**** Supplied data
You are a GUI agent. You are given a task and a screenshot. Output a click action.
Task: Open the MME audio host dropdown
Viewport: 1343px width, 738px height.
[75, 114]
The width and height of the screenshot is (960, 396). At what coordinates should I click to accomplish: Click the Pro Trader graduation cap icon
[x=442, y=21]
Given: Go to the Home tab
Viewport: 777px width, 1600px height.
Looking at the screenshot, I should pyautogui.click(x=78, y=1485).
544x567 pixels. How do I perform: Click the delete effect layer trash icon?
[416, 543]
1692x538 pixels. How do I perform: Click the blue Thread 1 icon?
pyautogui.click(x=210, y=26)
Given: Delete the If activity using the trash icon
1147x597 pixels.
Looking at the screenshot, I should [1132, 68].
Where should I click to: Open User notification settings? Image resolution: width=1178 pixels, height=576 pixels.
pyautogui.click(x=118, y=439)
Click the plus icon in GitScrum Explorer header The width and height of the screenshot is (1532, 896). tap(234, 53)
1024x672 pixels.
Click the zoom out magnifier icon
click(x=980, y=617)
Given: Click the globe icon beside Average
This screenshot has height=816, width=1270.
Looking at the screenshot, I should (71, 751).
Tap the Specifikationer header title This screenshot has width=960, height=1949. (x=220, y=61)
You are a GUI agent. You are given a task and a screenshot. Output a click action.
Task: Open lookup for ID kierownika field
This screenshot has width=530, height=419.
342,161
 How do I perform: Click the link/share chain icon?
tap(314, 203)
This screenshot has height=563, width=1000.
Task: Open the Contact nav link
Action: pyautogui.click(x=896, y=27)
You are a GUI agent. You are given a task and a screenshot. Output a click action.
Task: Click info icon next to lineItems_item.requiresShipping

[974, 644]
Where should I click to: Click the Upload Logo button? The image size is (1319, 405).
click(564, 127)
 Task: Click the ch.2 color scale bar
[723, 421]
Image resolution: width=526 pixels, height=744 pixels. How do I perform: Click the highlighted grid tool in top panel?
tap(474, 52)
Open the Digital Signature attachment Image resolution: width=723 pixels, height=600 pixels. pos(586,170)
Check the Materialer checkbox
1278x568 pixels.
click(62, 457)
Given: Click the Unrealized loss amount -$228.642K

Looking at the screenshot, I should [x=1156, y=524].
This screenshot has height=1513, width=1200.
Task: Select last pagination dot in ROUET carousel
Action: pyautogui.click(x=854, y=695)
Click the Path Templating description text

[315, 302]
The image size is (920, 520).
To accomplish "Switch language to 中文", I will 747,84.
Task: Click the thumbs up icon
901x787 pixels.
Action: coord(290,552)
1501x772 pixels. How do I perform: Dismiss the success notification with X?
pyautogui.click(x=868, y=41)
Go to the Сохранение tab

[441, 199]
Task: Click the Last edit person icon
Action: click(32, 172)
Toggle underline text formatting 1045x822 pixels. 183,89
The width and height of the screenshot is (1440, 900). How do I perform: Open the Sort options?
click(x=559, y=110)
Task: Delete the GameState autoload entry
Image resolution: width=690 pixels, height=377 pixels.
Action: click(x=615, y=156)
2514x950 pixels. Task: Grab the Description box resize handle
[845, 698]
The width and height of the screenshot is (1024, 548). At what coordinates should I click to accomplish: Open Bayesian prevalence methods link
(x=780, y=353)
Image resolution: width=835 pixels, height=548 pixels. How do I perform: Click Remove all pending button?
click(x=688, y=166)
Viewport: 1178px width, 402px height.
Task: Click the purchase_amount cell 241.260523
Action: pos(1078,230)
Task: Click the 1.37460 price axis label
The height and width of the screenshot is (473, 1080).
********
#### [Problem statement]
Keep only the lines from the one containing "Image resolution: width=835" to the end of the entries, and repeat them exactly.

#### [Solution to this task]
Image resolution: width=835 pixels, height=548 pixels. How do I perform: Click Remove all pending button?
click(x=688, y=166)
Viewport: 1178px width, 402px height.
Task: Click the purchase_amount cell 241.260523
Action: pos(1078,230)
Task: Click the 1.37460 price axis label
The height and width of the screenshot is (473, 1080).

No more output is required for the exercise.